Ensure that patients who incur serious trauma receive tranexamic acid (TXA) within 3 hours of the injury.1
STRENGTH OF RECOMMENDATION
B: An analysis of a large randomized controlled trial (RCT).
CRASH-2 collaborators; Roberts I, Shakur H, Afolabi A, et al. The importance of early treatment with tranexamic acid in bleeding trauma patients: an exploratory analysis of the CRASH-2 randomised controlled trial. Lancet. 2011;377:1096-1101.
You are working in the emergency department (ED) of a rural hospital when a 26-year-old man is brought in with multiple injuries sustained in a high-speed collision and motor vehicle rollover. The nearest trauma center is more than an hour away. Should you administer TXA to the patient before transferring him?
Trauma is a leading cause of death among those younger than 40 years, and in 30% of such fatalities, hemorrhage is the cause.2 Tranexamic acid (TXA) minimizes blood loss by inhibiting lysine binding sites on plasminogen, thereby preventing the conversion of plasminogen to plasmin. This inhibits fibrinolysis and reduces clot breakdown, resulting in a reduction in bleeding.3
TXA has a proven track record
TXA is not new. It has been used to minimize blood loss associated with surgery for decades.4 A retrospective cohort study involving recent military engagements in Afghanistan showed a reduction in both coagulopathy and mortality in trauma patients who were given TXA.5 The CRASH-2 randomized controlled trial (RCT), initially published in 20106 and further analyzed in the study detailed below,1 was the first extensive multicenter trial to evaluate the use of TXA in civilian trauma care.
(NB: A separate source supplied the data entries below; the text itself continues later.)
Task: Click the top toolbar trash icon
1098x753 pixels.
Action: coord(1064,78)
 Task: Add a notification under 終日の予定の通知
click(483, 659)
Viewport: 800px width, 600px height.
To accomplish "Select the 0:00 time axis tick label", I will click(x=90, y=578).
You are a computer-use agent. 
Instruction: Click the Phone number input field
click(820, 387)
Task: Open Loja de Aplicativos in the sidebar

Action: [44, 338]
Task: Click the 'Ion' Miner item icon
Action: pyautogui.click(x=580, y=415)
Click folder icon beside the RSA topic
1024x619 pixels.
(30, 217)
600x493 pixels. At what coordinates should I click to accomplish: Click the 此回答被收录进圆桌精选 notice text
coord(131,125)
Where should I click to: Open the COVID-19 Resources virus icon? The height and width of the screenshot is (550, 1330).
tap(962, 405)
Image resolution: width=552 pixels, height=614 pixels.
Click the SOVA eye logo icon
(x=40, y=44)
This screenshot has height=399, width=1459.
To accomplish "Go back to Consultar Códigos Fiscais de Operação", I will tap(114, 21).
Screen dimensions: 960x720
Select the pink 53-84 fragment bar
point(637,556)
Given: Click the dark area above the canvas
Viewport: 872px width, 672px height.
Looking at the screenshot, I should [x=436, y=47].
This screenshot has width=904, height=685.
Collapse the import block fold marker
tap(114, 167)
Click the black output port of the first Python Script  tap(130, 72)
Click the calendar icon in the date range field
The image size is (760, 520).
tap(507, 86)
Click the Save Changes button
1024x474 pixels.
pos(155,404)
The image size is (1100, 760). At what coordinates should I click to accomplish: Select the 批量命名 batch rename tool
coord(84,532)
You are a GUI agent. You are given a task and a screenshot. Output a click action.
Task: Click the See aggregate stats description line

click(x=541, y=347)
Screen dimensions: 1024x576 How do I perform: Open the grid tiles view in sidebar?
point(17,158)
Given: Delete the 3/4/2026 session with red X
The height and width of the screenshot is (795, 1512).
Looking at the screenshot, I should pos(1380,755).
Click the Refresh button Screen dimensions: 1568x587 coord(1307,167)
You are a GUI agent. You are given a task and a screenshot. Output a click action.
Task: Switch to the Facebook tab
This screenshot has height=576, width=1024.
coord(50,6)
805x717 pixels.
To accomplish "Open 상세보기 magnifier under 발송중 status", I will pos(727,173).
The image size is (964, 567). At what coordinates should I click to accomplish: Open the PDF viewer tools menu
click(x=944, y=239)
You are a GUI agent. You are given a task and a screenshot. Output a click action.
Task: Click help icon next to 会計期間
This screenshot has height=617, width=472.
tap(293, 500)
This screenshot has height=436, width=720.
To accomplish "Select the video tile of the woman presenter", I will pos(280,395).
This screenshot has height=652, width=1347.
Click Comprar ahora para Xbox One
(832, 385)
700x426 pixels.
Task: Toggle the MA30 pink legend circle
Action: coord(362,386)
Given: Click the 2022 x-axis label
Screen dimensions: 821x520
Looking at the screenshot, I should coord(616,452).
STUDY SUMMARY: TXA saves lives— within a 3-hour window
CRASH-2 studied the early administration of TXA in adult trauma patients in 274 hospitals in 40 countries.1,6 Patients (N = 20,211) were enrolled if the treating physician judged them to have or be at risk for significant hemorrhage and were randomized to either TXA or placebo, administered in identical-looking packs. Within 8 hours of injury, participants received a 1-g intravenous (IV) loading dose of either TXA or placebo over 10 minutes; a 1-g infusion over 8 hours followed. Patients and study staff were blinded to the treatment groups.
The primary outcome was overall mortality in the 4 weeks after injury. Secondary outcomes included vascular occlusive events (myocardial infarction, stroke, pulmonary embolism, and deep venous thrombosis), major surgical intervention, quantity of blood transfusion (if any), and cause of death (bleeding, vascular occlusion, multi-organ failure, head injury, or other cause). In this analysis, the researchers considered the effect of TXA on mortality based on time to administration of treatment after injury, severity of blood loss as assessed by systolic blood pressure, Glasgow coma scale score, and type of injury. All analyses were intention to treat, and follow-up was 99.6%.
TXA reduced all-cause mortality in the first month after trauma (relative risk [RR] = 0.91; 95% confidence interval [CI], 0.85-0.97; P = .0035; number needed to treat [NNT] = 68). There were 3076 deaths from all causes in both groups, 35% of which were the result of bleeding. Among patients who received TXA, the overall risk of death due to bleeding was 4.9%, vs 5.4% in the placebo group (RR = 0.85; 95% CI, 0.76-0.96; P = .0077; NNT = 119).
After 3 hours, TXA may do more harm than good
For those treated with TXA within the first hour of injury, the risk of death due to bleeding was 5.3%, vs 7.7% for the placebo group (RR = 0.68; 95% CI, 0.57-0.82; P<.0001; NNT = 41). Giving TXA between one and 3 hours of injury also reduced the risk of death due to bleeding, to 4.8% vs 6.1% for the placebo group (RR = 0.79; 95% CI, 0.64-0.97; P = .03; NNT = 77).
TXA administered more than 3 hours after injury, however, appeared to increase the risk of death due to bleeding, to 4.4% compared with 3.1% for the placebo group (RR = 1.44; 95% CI, 1.12-1.84; P = .004; number needed to harm = 77). The researchers found no evidence that TXA’s effect on death due to bleeding varied on the basis of systolic pressure, Glasgow coma score, or type of injury.
The rate of occlusive vascular events over the 4-week study period was similar in both groups (RR = 0.84; 95% CI, 0.68-1.02; P = .08). Of note, the rate of myocardial infarction was reduced by TXA (RR = 0.64; 95% CI, 0.42-0.97; P = .035; NNT = 504).